Find a Missing Mars Lander!

Wondering what to do with all that free time you have? NASA scientists are hoping to enlist volunteers to comb through high-resolution images of Mars to locate whatever remains of Mars Polar Lander.

MPL seen from above
A (Martian) bird's-eye view of NASA's Mars Polar Lander — assuming it landed on the planet in one piece. Click on image for a larger view.
Pros: If you find it, you'll be the first to spot the craft since it likely crash-landed during the final phase of its descent on December 3, 1999. NASA, no doubt, will give you a Certificate of Appreciation, suitable for framing.

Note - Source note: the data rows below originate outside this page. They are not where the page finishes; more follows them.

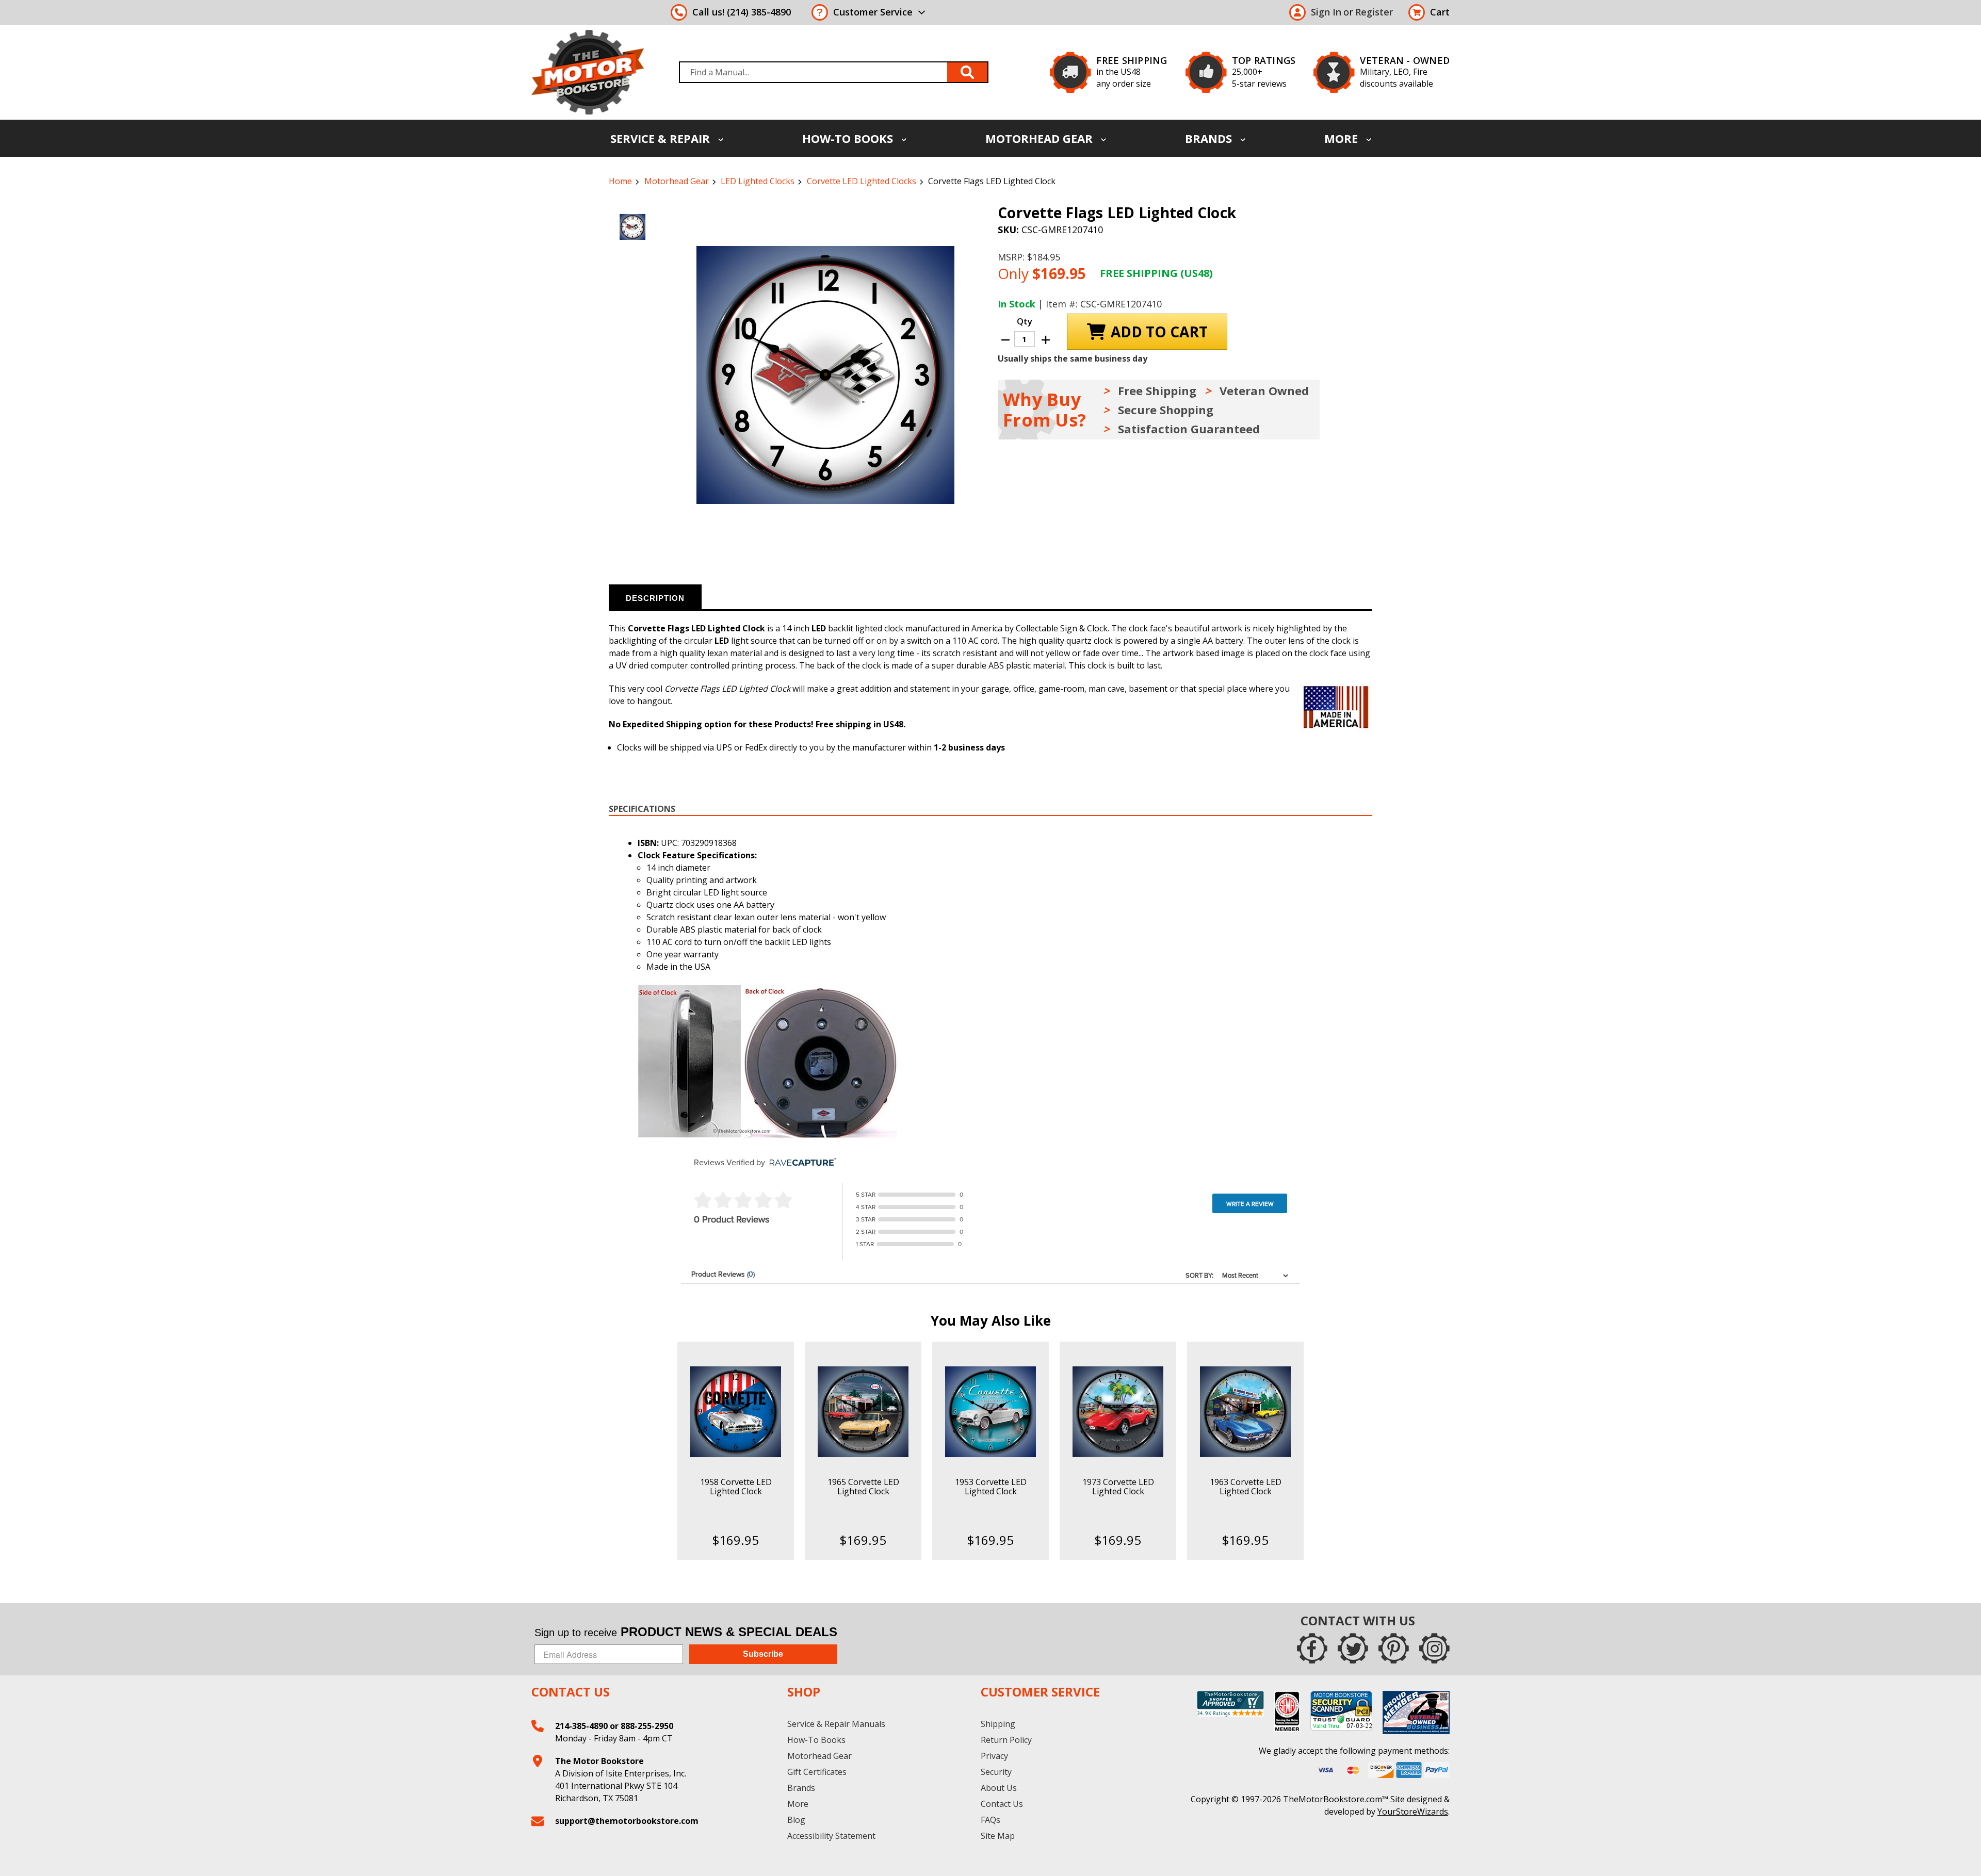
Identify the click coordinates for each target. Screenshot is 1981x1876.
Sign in (1326, 12)
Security (996, 1771)
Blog (796, 1819)
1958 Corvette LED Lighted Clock (736, 1486)
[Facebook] (1312, 1648)
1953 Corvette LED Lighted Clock (991, 1486)
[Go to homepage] (587, 72)
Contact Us (1002, 1803)
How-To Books (849, 138)
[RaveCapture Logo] (800, 1163)
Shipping (998, 1724)
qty (1024, 321)
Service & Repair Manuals (836, 1724)
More (1342, 138)
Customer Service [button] (873, 12)
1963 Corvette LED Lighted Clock (1245, 1486)
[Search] (967, 72)
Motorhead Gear (1040, 138)
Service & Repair (661, 138)
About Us (999, 1787)
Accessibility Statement (831, 1835)
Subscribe (763, 1654)
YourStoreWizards (1412, 1811)
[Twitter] (1353, 1648)
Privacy (994, 1755)
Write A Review (1250, 1204)
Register (1374, 12)
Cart (1440, 12)
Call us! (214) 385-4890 (741, 12)
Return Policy (1006, 1740)
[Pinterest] (1393, 1648)
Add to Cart (735, 1421)
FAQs (990, 1819)
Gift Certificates (817, 1771)
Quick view (735, 1403)
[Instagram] (1434, 1648)
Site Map (998, 1835)
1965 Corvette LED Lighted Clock (863, 1486)
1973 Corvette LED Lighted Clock (1118, 1486)
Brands (1210, 138)
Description (655, 598)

Cons:You'd be hunting through 18 enormous images that typically contain 1.6 billion pixels each. If your computer monitor has a 1,280-by-1,024 display, roughly 131,000 pixels, you'll be scanning more than 1,200 screens of bleak Martian terrain — per image.

More cons: Scientists don't exactly know what to tell you to look for. If the spacecraft landed more or less intact, it should stand out from the smooth terrain around it as a bright-and-dark smudge of pixels. Worst case, there could be a few tiny smudges here and there … or a small crater. Or you could look for the craft's outer shell and parachute.

Mars lander from orbit
Here's how the Mars Polar Lander might look in a HiRISE view, taken from Martian orbit. The camera can resolve details just 1 foot (30 cm) across).
Guy MacArthur, a member of the HiRISE team for NASA's Mars Reconnaissance Orbiter, floated this needle-in-haystack idea and links to the images in a blog entry on May 9th. HiRISE, which stands for High-Resolution Imaging Science Experiment, can resolve objects on Mars just 1 foot across from MRO's orbital altitude of 200 miles. Among its remarkable images are views of the Opportunity rover perched on the rim of Victoria crater.

Tim Parker, a specialist in observing Martian terrain from orbit (and from Earth — he's a first-rate backyard astronomer), has plenty of advice for would-be spacecraft hunters (note: it's a 15-megabyte PDF file). Be sure to read his suggestions before making that extra pot of coffee and hunkering down for this scavenger hunt.

6 thoughts on “Find a Missing Mars Lander!

  1. Guy McArthur

    That is a good summary, thanks Kelly. For the record, I was not trying to organize a search party, only pointing out that the images were now public.

    Guy McArthur
    HiRISE/University of Arizona

  2. Per Andersen

    I have an idea. How about partitioning the large images of Nars’ surface in many smaller parts and serving those parts out to volunteres to scrutinise? I think it might be easier to find something interesting in a small image rather to have to look at one very big image. Each small image could have a unique identifier assigned, and maybe there could be a competition of some sort to find interesting things?

  3. Linda Michelle

    When we first gazed at the moon through powerful telescopes, the moon appeared to be full of dirt and rocks. However, we were not convinced so we sent astronauts there. They brought back samples for scientists to analyze and it was confirmed that indeed, this was just dirt and rocks. However, we were not convinced so we went to the moon another dozen times or so just to really be sure it was real dirt and real rocks.

    When we first gazed at Mars through powerful telescopes it appeared to be a mysterious planet. Our early flybys of this planet revealed a terrain full of dirt and rocks. However, we were not convinced so we sent Rover there. The little robotic vehicle traversed the topography sending back pictures and data and guess what? – more dirt and rocks. However, we were not convinced so we sent Phoenix there. It landed safely and started analyzing the soil and sending beautifully detailed images of a Martian landscape full of … dirt and rocks.

    But wait, this is different. The Phoenix landed in the North Pole area in the hopes of discovering life. Its little sensors microscopically scrutinized the soil and made an amazing discovery. Mars is still full of dirt and rocks. But wait, this is different. The dirt has a pattern to it.